## Auszug
So verwundert es nicht, dass sich die Gewitteraktivität aktuell auf den Süden
und Teile der Mitte beschränkt, wo sich am Nachmittag die meisten Zellen aus dem
Bergland heraus entwickelten. Bei PPWs über 30 mm, z.T. um 40 mm, und geringer
bis keiner Zuggeschwindigkeit der Gewitter stand und steht (lokal extremer)
Starkregen ganz oben auf der Agenda der begleitenden Parameter, gefolgt von
Hagel um 2-3 cm (vor allem im S und SO) bzw. Hagelansammlungen und zuletzt -
aber nicht ausgeschlossen (siehe gestern) - Sturm. Insgesamt muss man aber
konstatieren, dass sich die Gewitterei bezogen auf die flächige Ausdehnung in
Grenzen gehalten, örtlich freilich aber ordentlich zugeschlagen hat.
In der Nacht zum Samstag besteht die Hoffnung auf eine allmähliche Abschwächung
der Gewitteraktivität, wenn nämlich die gewitterungünstige Tageszeit ins Spiel
kommt. Ganz zum Erliegen wird sie wohl aber nicht kommen bzw. gebietsweise
bleibt schauerartig verstärkter aber nicht unbedingt gewittriger und
warnwürdiger Regen übrig.
Zwei Regionen gilt es allerdings besonders auf dem Beobachtungsschirm zu
behalten. Da ist zum einen der mehrkernige Gewittercluster südlich der Donau,
dem durchaus noch eine längere Lebensdauer zuzutrauen ist, was u.a. von EURO4
und COSMO-EU auch so gesehen wird. Danach zieht das ganze System nord-
nordostwärts, wobei nach wie vor die Gefahr von (extremen) Starkregen, anfangs
teils auch durch Hagel besteht.

## Deine Aufgabe
Schreib aus dem Auszug zur Gewitterlage die Stelle wörtlich ab, beginnend mit „In der Nacht“ und endend mit „warnwürdiger Regen übrig.“. Die Datensätze stammen aus einer anderen Quelle als der Auszug.

## Bereitgestellte Daten
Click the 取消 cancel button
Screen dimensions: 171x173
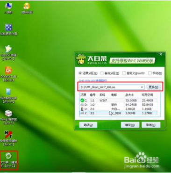click(151, 125)
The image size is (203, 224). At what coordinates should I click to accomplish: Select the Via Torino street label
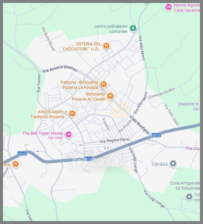[39, 83]
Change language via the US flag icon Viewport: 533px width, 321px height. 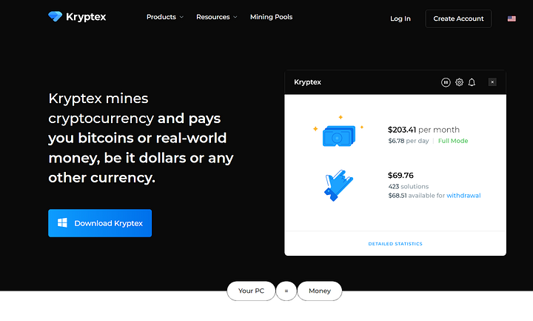[x=512, y=19]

## Ergebnis
In der Nacht zum Samstag besteht die Hoffnung auf eine allmähliche Abschwächung
der Gewitteraktivität, wenn nämlich die gewitterungünstige Tageszeit ins Spiel
kommt. Ganz zum Erliegen wird sie wohl aber nicht kommen bzw. gebietsweise
bleibt schauerartig verstärkter aber nicht unbedingt gewittriger und
warnwürdiger Regen übrig.